Shandong Kerui Petroleum Equipment Co., Ltd.
- Industry: Oil and gas equipment and contract services
- Headquarters: Dongying, China
- Number of employees: 8,000
- Website: www.keruigroup.com

= Kerui Petroleum =

Chinese Oil Company

Kerui Petroleum is a Chinese oil services and equipment company. It provides equipment and EPC services for oil drilling and production and natural gas plants.

The Middle East headquarters is in Abu Dhabi and bases in Dammam, Saudi Arabia and İzmir, Turkey. Major markets for the company are Egypt, Algeria, Libya, Gabon, Nigeria, Oman, the United Arab Emirates, and Iraq.

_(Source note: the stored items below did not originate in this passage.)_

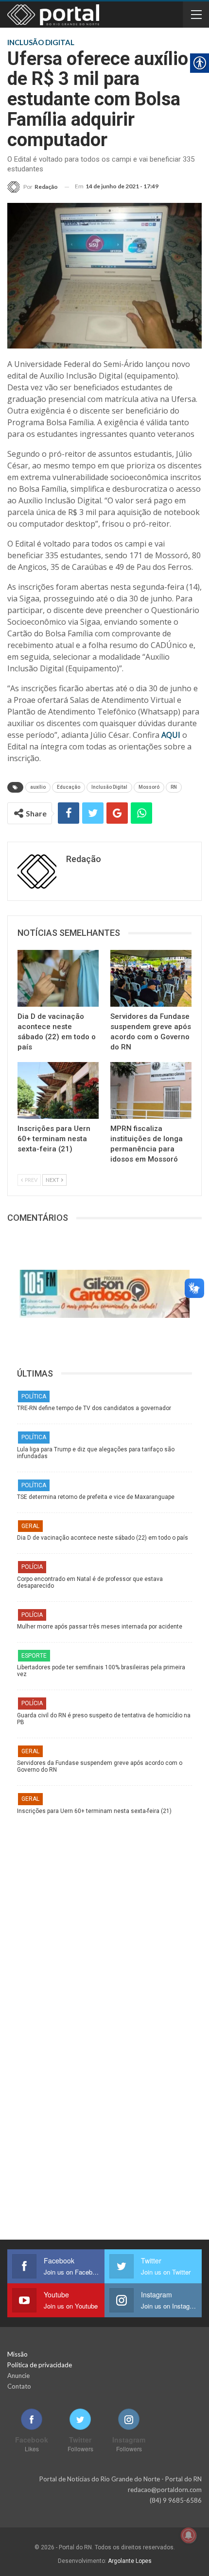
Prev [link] (30, 1180)
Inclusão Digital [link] (109, 787)
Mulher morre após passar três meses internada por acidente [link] (99, 1626)
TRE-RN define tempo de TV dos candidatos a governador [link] (94, 1408)
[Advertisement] (104, 1919)
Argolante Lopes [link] (130, 2561)
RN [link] (174, 787)
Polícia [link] (32, 1566)
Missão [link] (17, 2354)
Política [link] (33, 1396)
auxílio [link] (38, 787)
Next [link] (53, 1180)
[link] (32, 186)
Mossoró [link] (149, 787)
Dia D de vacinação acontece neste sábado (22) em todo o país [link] (102, 1537)
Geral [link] (30, 1526)
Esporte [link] (34, 1655)
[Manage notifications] (188, 2535)
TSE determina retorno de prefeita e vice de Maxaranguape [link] (95, 1497)
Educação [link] (68, 787)
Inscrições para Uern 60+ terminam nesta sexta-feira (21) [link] (94, 1811)
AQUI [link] (170, 735)
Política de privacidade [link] (39, 2365)
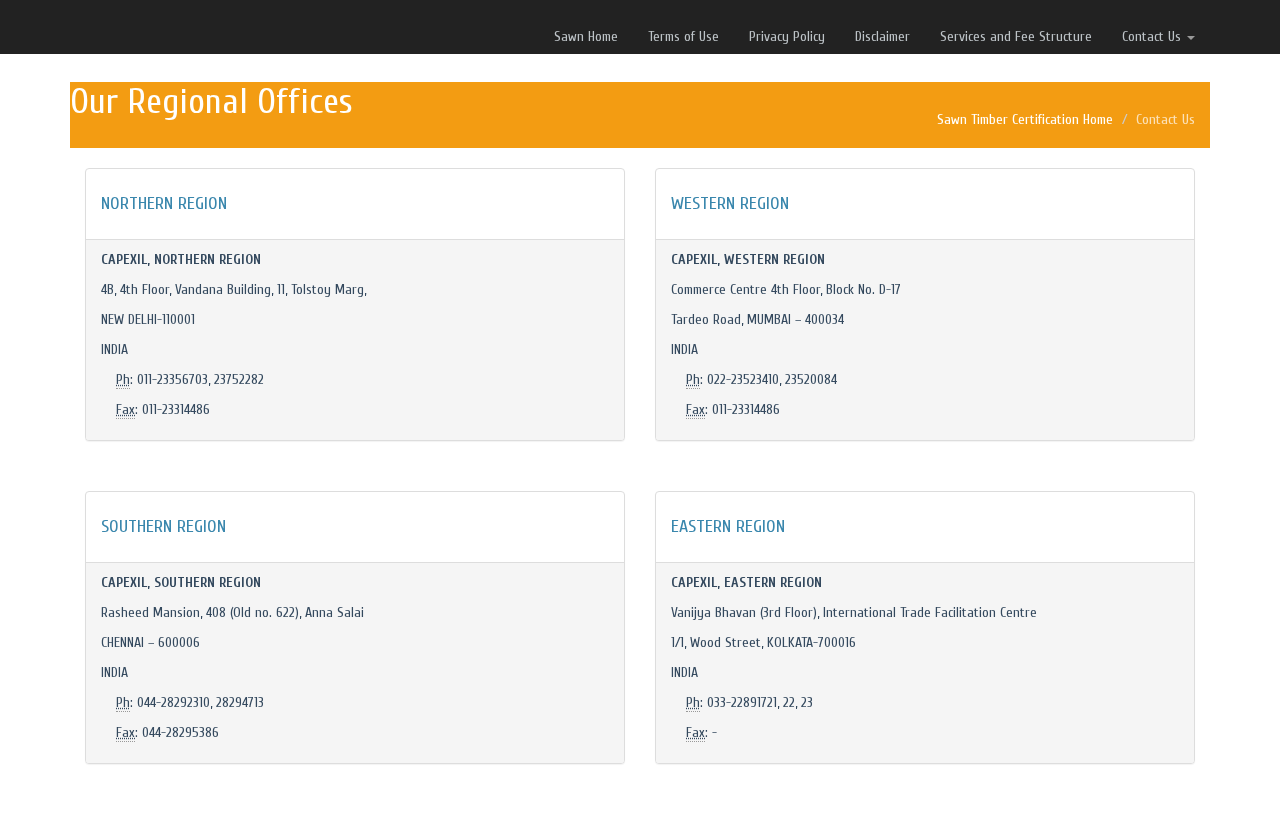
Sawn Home (586, 36)
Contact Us (1153, 36)
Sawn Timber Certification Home (1025, 119)
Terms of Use (683, 36)
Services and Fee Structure (1016, 36)
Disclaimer (882, 36)
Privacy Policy (787, 36)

In June 2023, Ukraine's National Agency on Corruption Prevention declared Kerui Group an "international sponsor of war" because of its continued business with Russia amid Russian invasion of Ukraine.

==Projects==
- Brazil – Awarded contract by Petrobras as a consortium of Kerui Petroleum Equipment Co. Ltd. and Brazilian consortium partner Metodo Potencial Engenharia SA, to build a natural gas processing unit in Itaborai.
- Venezuela – Awarded contract by PDVSA to upgrade 624 wells in the Lake Maracaibo region.